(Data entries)
----

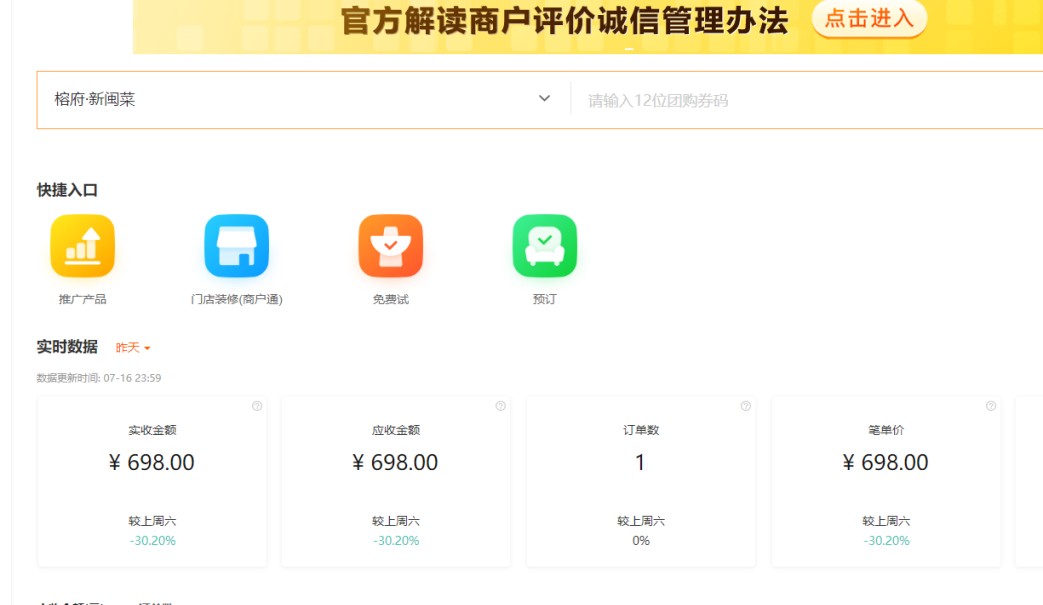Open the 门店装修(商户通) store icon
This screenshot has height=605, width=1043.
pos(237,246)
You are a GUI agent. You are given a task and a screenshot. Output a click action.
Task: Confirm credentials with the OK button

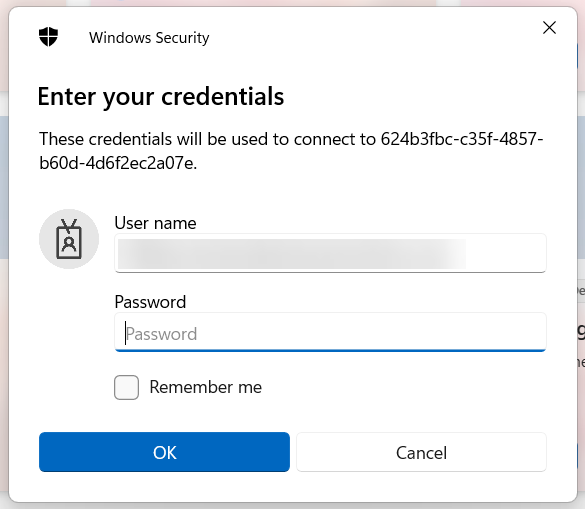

----

WHAT YOU ARE ASKED TO DO:
Update the material by changing "click action" to "tap action" and keeping everything else unchanged. Leave the pictures out of your answer.

TASK RESULT:
Open the 门店装修(商户通) store icon
This screenshot has height=605, width=1043.
pos(237,246)
You are a GUI agent. You are given a task and a screenshot. Output a tap action.
Task: Confirm credentials with the OK button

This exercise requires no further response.